Step one: Ich kaufte mir einen Computer. Wozu braucht eine Hausfrau einen Computer? Na, damit frau sich mit der Technik beschäftigen kann, z.B. um die Hausfrauenrevolution.com ins Leben zu rufen. Das war Step two. Meine Homepage wurde über Nacht ein Erfolg, denn es gab viele Artgenossinnen, die nach Anerkennung, Kreativität und Unabhängigkeit strebten. Step three: Ich begann zu schreiben und erschrieb mir einen Beruf. Jetzt war ich finanziell unabhängig und konnte – Step four – die Scheidung einreichen.
Sie war harmonisch-tränenreich und wurde zugleich der berufliche Einstieg meiner Tochter. Josephine schrieb für Bild den Exklusiv-Scheidungsbericht, wurde daraufhin von einem Verlag entdeckt und schrieb ihr Romandebüt mit gerade mal 19 Jahren: „Man muss die Welt nicht verstehen, man muss sich bloß in ihr zurechtfinden – Eine Geschichte für Scheidungskinder“.
Es ist schon eine Erfolgstory der besonderen Art! Heute verstehen mein Ex-Göttergatte und ich uns hervorragend. Übers Jahr betreue ich die Kinder und im Sommer heißt es für zwei Monate: „Hotel Mama“ geschlossen! Die Kids gebe ich bei F.X. ab und mache Urlaub! Das hätte ich mal während der Ehe sagen sollen: „Du Schatzi, ich bin dann mal weg.“
Während sie ihren Vater genießen, der mittlerweile perfekt kocht, putzt, wäscht und auf ein ordentliches Ferienprogramm achtet, kann ich z.B. reisen, mich auf die Suche nach meinen Ahnen begeben und in Ruhe an meinem (mittlerweile fertigen) Buch schreiben: „Wie im Nebel befangen – ich puzzle mir die Schells“. By the way, ich bin stolz, aus einer so tollen Familie zu stammen und mein Adelstitel „von“ (Exfrau von, Tochter von ...) ist mir richtig ans Herz gewachsen.

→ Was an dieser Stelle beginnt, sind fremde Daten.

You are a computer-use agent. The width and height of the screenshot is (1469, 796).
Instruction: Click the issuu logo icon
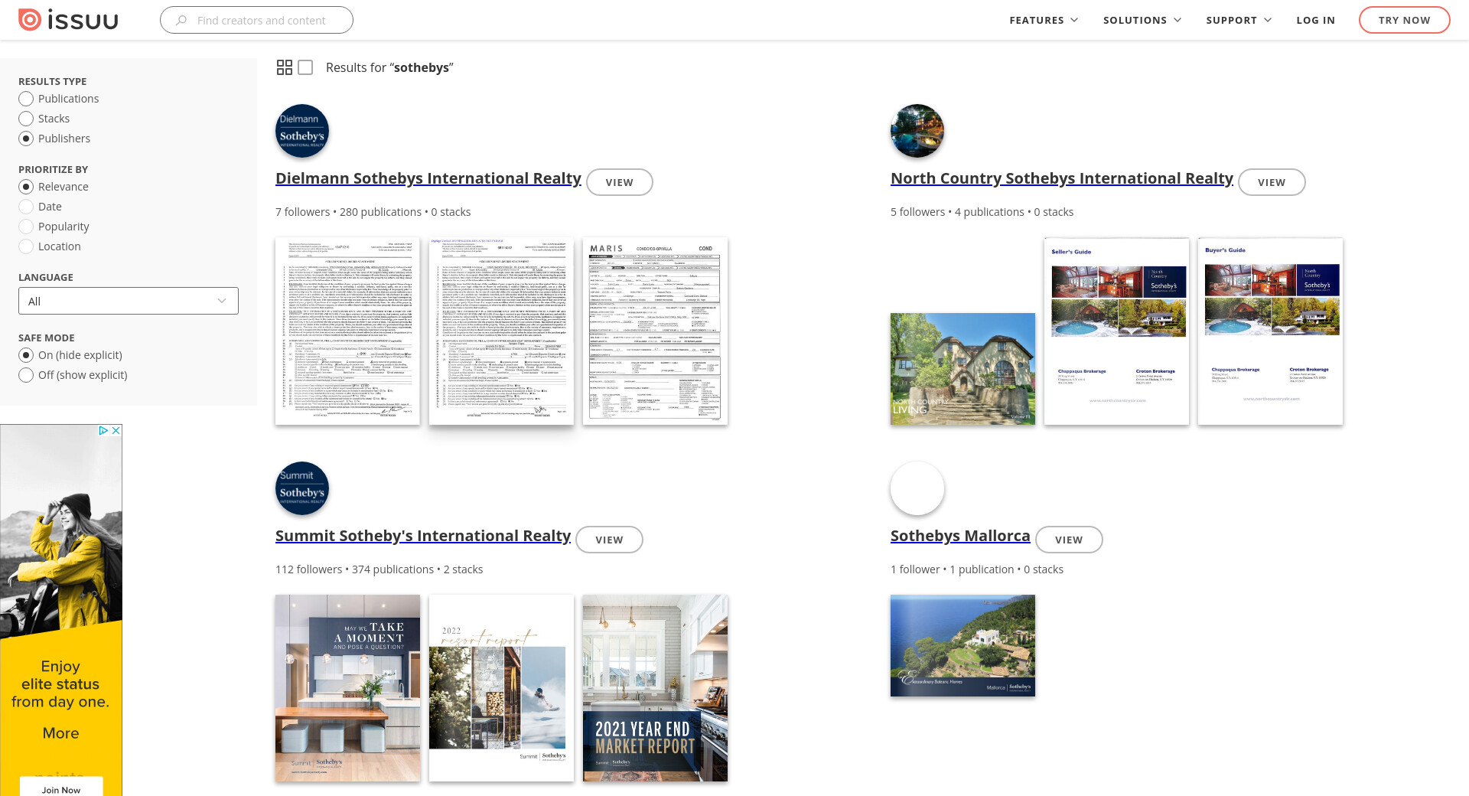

Wieder ein Happy End. Bei so viel Gefühlsduselei werden Sie sich fragen, warum die Gute nicht verheiratet blieb? Ganz einfach: Im ersten Stadium der Liebe war jeder noch eine Persönlichkeit. Drum hat man sich ja verliebt! Zu Beginn verlangt keiner eine Veränderung. Erst mit dem Zusammenleben kommen die Probleme, spätestens dann, wenn beide Zahnbürsten im gleichen Glas landen. Mit dem Alltag und den Kindern schleicht sich die Gewohnheit ein und einer beginnt sich zu „verstellen“, einen Teil von sich aufgeben. Voilá – schon lebt man in einer Abhängigkeit. Finanziell und emotionell. Diese führt früher oder später zur Unzufriedenheit. Man verliert sich in der Verstellung und vergisst dabei sich selbst. Man sucht einen Schuldigen für die eigene Misere, Vorwürfe mutieren lawinenartig zum Streit und solange man streitet, hat man sich wenigstens noch etwas zu sagen. Erst, wenn das Schweigen ausbricht und die Ohnmacht, gepaart mit Gleichgültigkeit, sich ausbreitet, beginnt der Zerfall der Beziehung. Da hilft nur noch eins: zurück zu den Wurzeln. Das bedeutet Arbeit: weiter lernen, weiter kämpfen. Manche Paare schaffen das sogar innerhalb einer Beziehung.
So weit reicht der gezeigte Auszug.